Soon after I adopted my son, Neal, from an orphanage in Russia, we joined my family reunion at a beach house in Delaware. When we get to the beach, it is clear that Neal is petrified of sand, of water, of anything to do with the beach. I make excuses to my family, “He doesn’t know the ocean. He comes from the Ural mountains in Siberia, for goodness’ sake.” Even as I defend him, I’m disappointed. I love the ocean, and I yearn to share the joy of the boundless sea with my son. Instead, we surrender, and end up spending our time on the patio of the beach house where there’s a wading pool. We’re joined by my mother, who was also raised in the mountains – the Shenandoah Mountains in Virginia, and she doesn’t like getting sandy.

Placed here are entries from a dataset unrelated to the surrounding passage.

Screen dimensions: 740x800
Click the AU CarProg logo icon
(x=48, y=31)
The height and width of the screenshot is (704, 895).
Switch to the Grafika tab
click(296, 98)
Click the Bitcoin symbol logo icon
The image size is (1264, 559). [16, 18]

Know what truly interests your child and plan your trip where you know he/she can be successful. Also, it is important to note that our children’s ability to regulate their own emotional states is largely affected by our own. So if we are anxious, disappointed, frustrated, or angry, guess who’s going to feel even more so?
Tip #2 – Prepare your child’s sensory system. Anticipate, it makes Sense!

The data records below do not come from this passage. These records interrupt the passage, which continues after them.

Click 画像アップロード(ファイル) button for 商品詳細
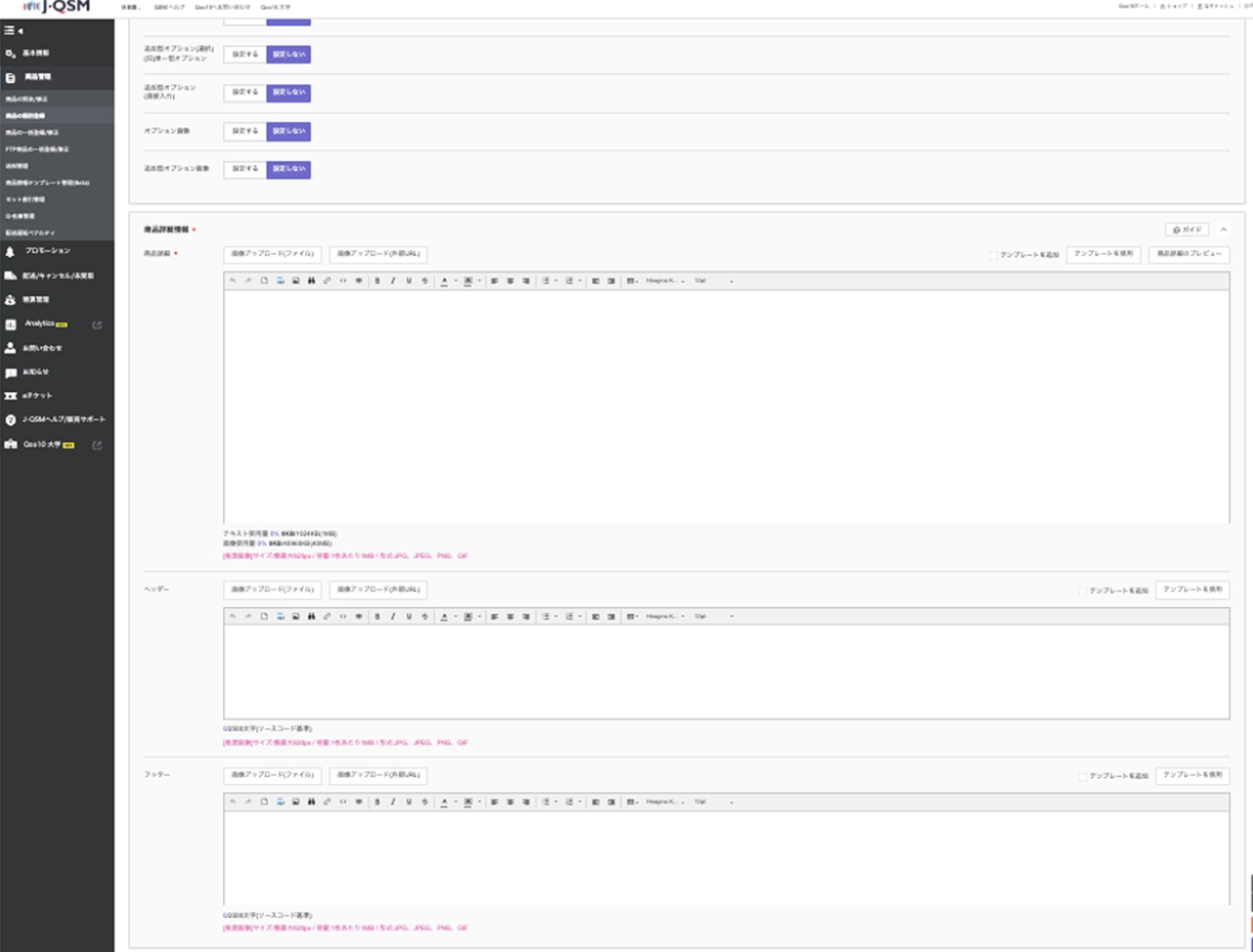Screen dimensions: 1253x952 pyautogui.click(x=272, y=254)
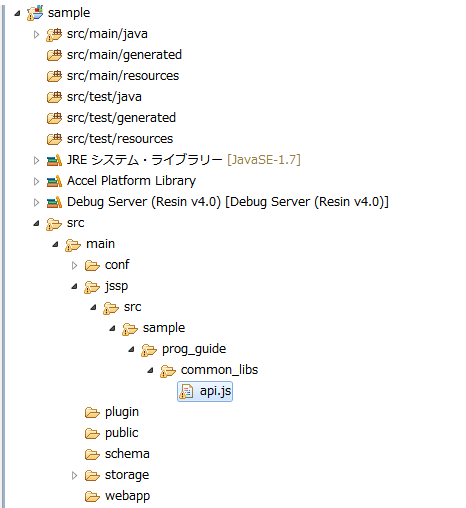Screen dimensions: 466x508
Task: Click the src/test/resources package folder icon
Action: 54,139
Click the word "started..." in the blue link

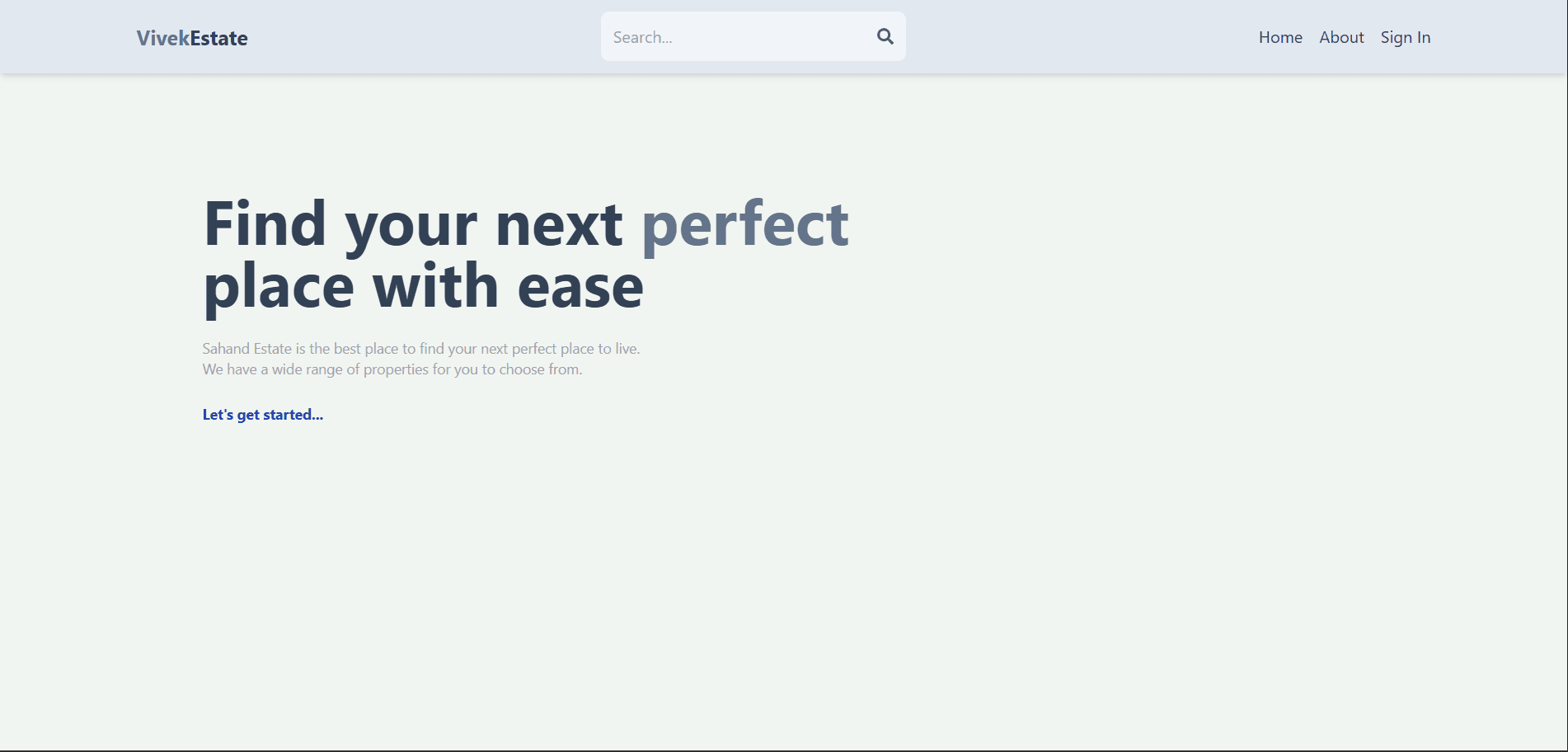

If you decide to go somewhere you’ve never been with your child, or try new activities together, make the effort to really prepare (weeks before you take your trip, if possible). After the “failed” beach experience, one of my son’s therapists, Shelley Cox, and I take Neal close to the ocean. Shelley takes a bucket of sand and actually brings the ocean to Neal. Slowly and compassionately we allow Neal to get acclimated. First Shelley puts sand on his feet, rubbing it gently on his skin. I then realize that the hot, scratchy sand must have been irritating to his sensitive tactile system, reflecting why he avoided walking on the sand, preferring to be carried to his beach blanket. I am even clearer that Neal’s fierce preferences are not random. I better understand his world and anticipate his needs.
Each day Neal walks a few steps closer to the beach. Shelley continues to bring the various elements of our impending vacations experience to him. He smells the water Shelley brings to him; she pours it over his legs, getting a sense of his comfort zone. This goes on for seven days, until, finally, Neal walks on the sand to the ocean with confidence. For the rest of the summer, Neal is able to walk to the ocean with me. He wants to. Today, Neal loves the surf and can’t wait to jump in the waves!

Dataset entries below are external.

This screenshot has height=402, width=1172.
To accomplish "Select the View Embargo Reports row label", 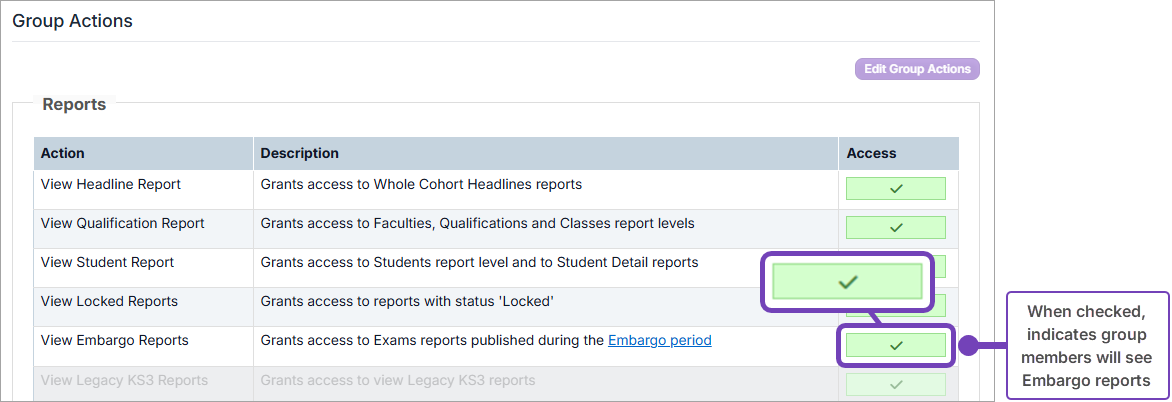I will pyautogui.click(x=114, y=341).
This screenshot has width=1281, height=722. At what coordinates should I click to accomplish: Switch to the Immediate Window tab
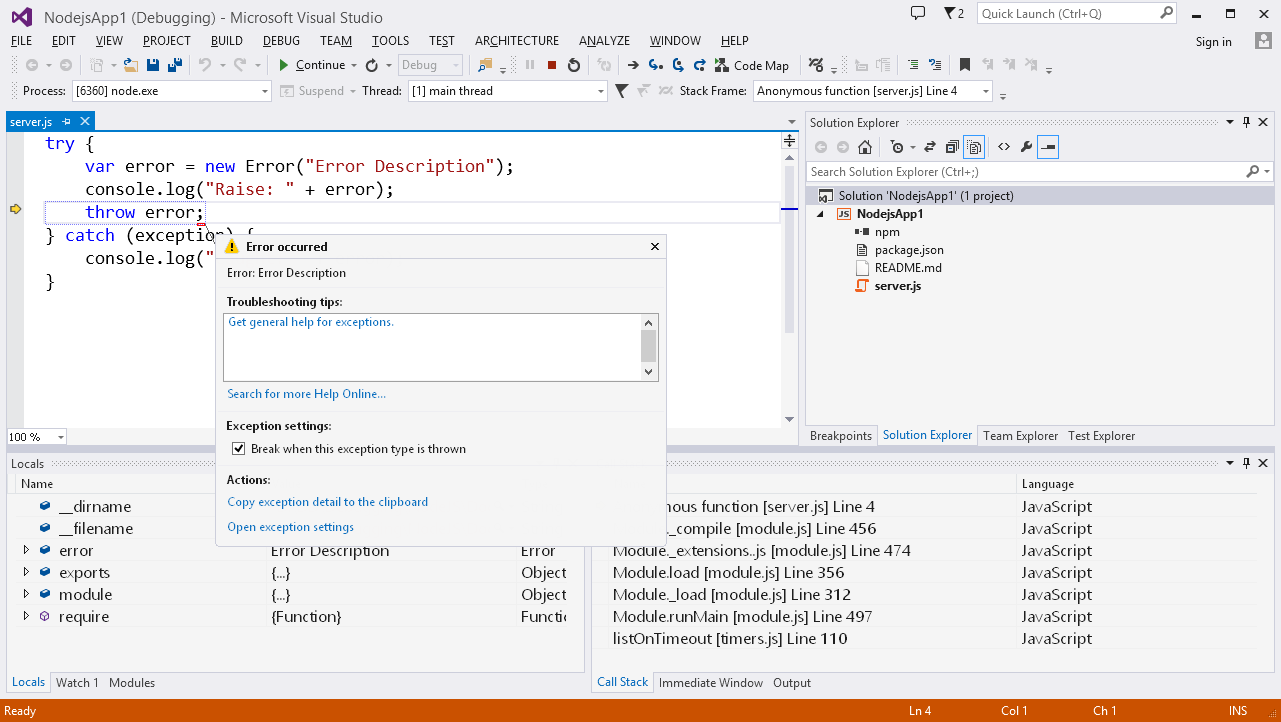click(710, 683)
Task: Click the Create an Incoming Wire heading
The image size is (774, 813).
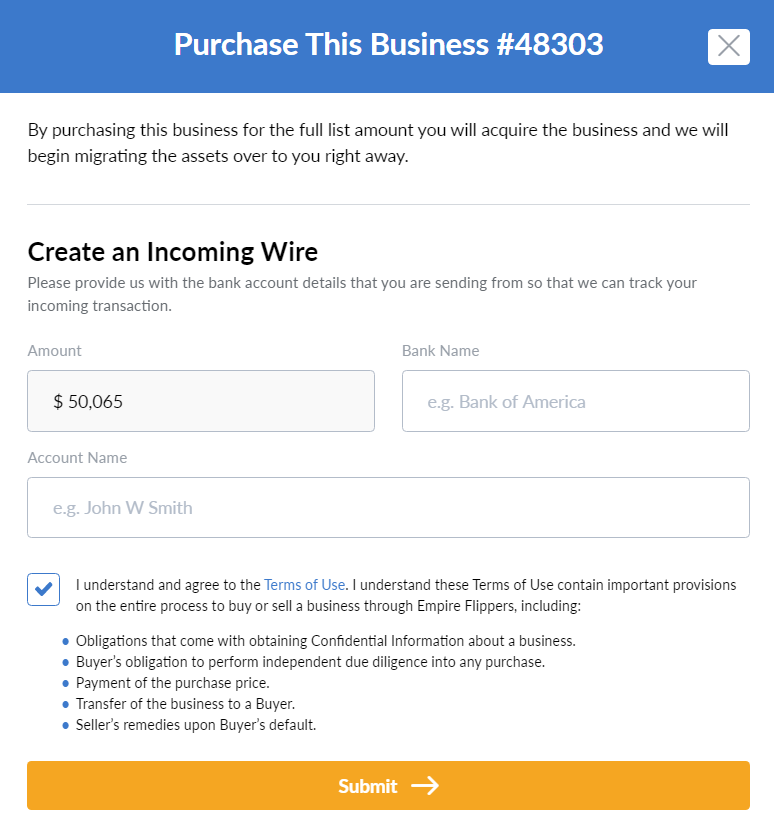Action: [x=172, y=252]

Tip # 3 Rehearsals for life: Practice, Practice, Practice!
Before we fly on an airplane with Neal, we role-play everything you can imagine – packing bags, waiting in lines, taking off his shoes and going through security lines, placing luggage under the seat, wearing a seat belt, and sitting patiently. We use visuals – we watch DVDs of airplanes, go online for pictures, we pretend play with toy airplanes, look through airplane magazines. We practice placing our hands over our ears during take-off/landing and we actually visit the airport.
If he is going to meet new people, we show him pictures and tell a story about them, letting him “meet” them first in the comfort of our home. If we are visiting family members whom he hasn’t seen for a while, we show him photos of passed experiences and current photos so he can see what they look like now.
We use social stories to help make sense of new experiences. This provides Neal with a sense of control, and diminishes his anxiety.